Failing tests (test_s3 and test_path_s3)

EmanuelaBoros commented 9 months ago

The buckets cannot be retrieved + an import. The import can be solved (it seems that it was renamed) - I will do a PR. However, the fact that return_bucket returns None is unclear from where it comes (I can connect with s3cmd with no issues).

__________________________________________________________ ERROR collecting tests/utils/test_s3.py __________________________________________________________
ImportError while importing test module 'impresso-pycommons/tests/utils/test_s3.py'.
Hint: make sure your test modules/packages have valid Python names.
Traceback:
python3.11/importlib/__init__.py:126: in import_module
    return _bootstrap._gcd_import(name[level:], package, level)
tests/utils/test_s3.py:10: in <module>
    from impresso_commons.utils.config_loader import TextImporterConfig
E   ImportError: cannot import name 'TextImporterConfig' from 'impresso_commons.utils.config_loader' (impresso_commons/utils/config_loader.py)
===================================================================== warnings summary ======================================================================

================================================================== short test summary info ==================================================================
ERROR tests/test_path_s3.py - AttributeError: 'NoneType' object has no attribute 'name'
ERROR tests/utils/test_s3.py
!!!!!!!!!!!!!!!!!!!!!!!!!!!!!!!!!!!!!!!!!!!!!!!!!!!!!!!!!! Interrupted: 2 errors during collection !!!!!!!!!!!!!!!!!!!!!!!!!!!!!!!!!!!!!!!!!!!!!!!!!!!!!!!!!!
============================================================== 3 warnings, 2 errors in 28.26s ===============================================================

EmanuelaBoros commented 9 months ago

It seems that it works locally, but not on a RunAI node. I am looking into it.

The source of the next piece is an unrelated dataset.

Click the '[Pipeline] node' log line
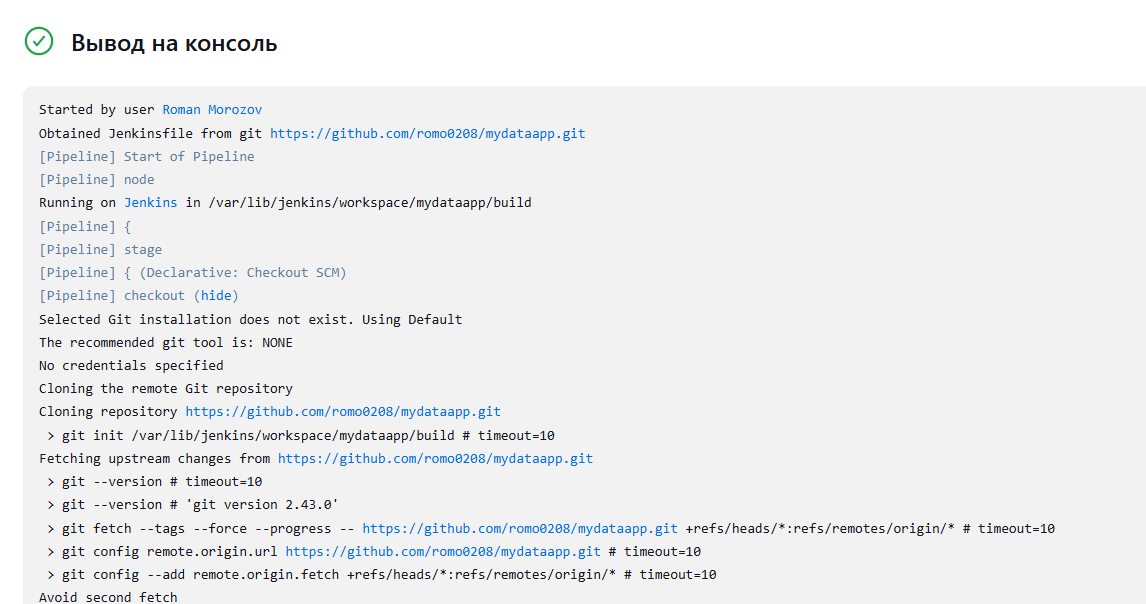1146x604 pixels. (97, 180)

EmanuelaBoros commented 9 months ago

FAILED tests/test_path_s3.py::test_s3_iter_bucket - AttributeError: 'NoneType' object has no attribute 'name'
FAILED tests/test_path_s3.py::test_s3_filter_archives - AttributeError: 'NoneType' object has no attribute 'name'
FAILED tests/test_path_s3.py::test_s3_filter_archives_timebucket - AttributeError: 'NoneType' object has no attribute 'name'
FAILED tests/utils/test_kube.py::test_dask_cluster - kubernetes.config.config_exception.ConfigException: Invalid kube-config file. No configuration found.
FAILED tests/utils/test_s3.py::test_get_s3_versions - AttributeError: 'NoneType' object has no attribute 'get_all_keys'
FAILED tests/utils/test_s3.py::test_read_jsonlines - AttributeError: 'NoneType' object has no attribute 'name'
FAILED tests/utils/test_s3.py::test_load_config - TypeError: argument of type 'NoneType' is not iterable

EmanuelaBoros commented 9 months ago

I found the issue. I do not have the rights to list all buckets.

def get_bucket(name, create=False, versioning=True):
    """Create a boto s3 connection and returns the requested bucket.

    It is possible to ask for creating a new bucket
    with the specified name (in case it does not exist), and (optionally)
    to turn on the versioning on the newly created bucket.
    >>> b = get_bucket('testb', create=False)
    >>> b = get_bucket('testb', create=True)
    >>> b = get_bucket('testb', create=True, versioning=False)
    :param name: the bucket's name
    :type name: string
    :param create: creates the bucket if not yet existing
    :type create: boolean
    :param versioning: whether the new bucket should be versioned
    :type versioning: boolean
    :return: an s3 bucket
    :rtype: `boto.s3.bucket.Bucket`
    .. TODO:: avoid import both `boto` and `boto3`
    """
    conn = get_s3_connection()
    # try to fetch the specified bucket -- may return an empty list
    bucket = [b for b in conn.get_all_buckets() if b.name == name]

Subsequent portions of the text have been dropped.